▸ **Provided records**:
------------------------------

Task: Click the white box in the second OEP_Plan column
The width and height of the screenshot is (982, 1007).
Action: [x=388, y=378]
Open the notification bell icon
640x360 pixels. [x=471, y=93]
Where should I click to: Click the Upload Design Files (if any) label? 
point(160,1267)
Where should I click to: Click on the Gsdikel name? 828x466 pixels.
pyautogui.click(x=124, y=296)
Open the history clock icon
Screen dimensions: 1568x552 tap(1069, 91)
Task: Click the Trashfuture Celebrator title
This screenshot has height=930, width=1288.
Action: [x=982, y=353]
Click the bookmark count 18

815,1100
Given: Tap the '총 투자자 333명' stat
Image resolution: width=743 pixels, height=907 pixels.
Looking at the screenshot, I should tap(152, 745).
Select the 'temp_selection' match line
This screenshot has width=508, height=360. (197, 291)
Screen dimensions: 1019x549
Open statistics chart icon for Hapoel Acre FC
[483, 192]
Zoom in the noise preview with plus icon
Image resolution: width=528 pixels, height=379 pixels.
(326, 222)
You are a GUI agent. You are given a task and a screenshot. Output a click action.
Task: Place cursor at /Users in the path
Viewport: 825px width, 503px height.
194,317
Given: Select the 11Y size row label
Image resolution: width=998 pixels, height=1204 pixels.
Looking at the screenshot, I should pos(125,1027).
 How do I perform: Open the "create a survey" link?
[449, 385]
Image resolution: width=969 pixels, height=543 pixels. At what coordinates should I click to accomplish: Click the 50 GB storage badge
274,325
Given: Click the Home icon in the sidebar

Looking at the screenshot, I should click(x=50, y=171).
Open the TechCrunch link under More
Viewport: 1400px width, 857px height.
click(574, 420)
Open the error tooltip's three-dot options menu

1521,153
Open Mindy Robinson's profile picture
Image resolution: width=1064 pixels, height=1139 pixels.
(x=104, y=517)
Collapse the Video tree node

------------------------------

▸ **Brief**:
Copy exactly the lines running from the one that contains "This screenshot has height=930, width=1288." to the end of the material, both ends included.

▸ **Task answer**:
This screenshot has height=930, width=1288.
Action: [x=982, y=353]
Click the bookmark count 18

815,1100
Given: Tap the '총 투자자 333명' stat
Image resolution: width=743 pixels, height=907 pixels.
Looking at the screenshot, I should tap(152, 745).
Select the 'temp_selection' match line
This screenshot has width=508, height=360. (197, 291)
Screen dimensions: 1019x549
Open statistics chart icon for Hapoel Acre FC
[483, 192]
Zoom in the noise preview with plus icon
Image resolution: width=528 pixels, height=379 pixels.
(326, 222)
You are a GUI agent. You are given a task and a screenshot. Output a click action.
Task: Place cursor at /Users in the path
Viewport: 825px width, 503px height.
194,317
Given: Select the 11Y size row label
Image resolution: width=998 pixels, height=1204 pixels.
Looking at the screenshot, I should pos(125,1027).
 How do I perform: Open the "create a survey" link?
[449, 385]
Image resolution: width=969 pixels, height=543 pixels. At what coordinates should I click to accomplish: Click the 50 GB storage badge
274,325
Given: Click the Home icon in the sidebar

Looking at the screenshot, I should click(x=50, y=171).
Open the TechCrunch link under More
Viewport: 1400px width, 857px height.
click(574, 420)
Open the error tooltip's three-dot options menu

1521,153
Open Mindy Robinson's profile picture
Image resolution: width=1064 pixels, height=1139 pixels.
(x=104, y=517)
Collapse the Video tree node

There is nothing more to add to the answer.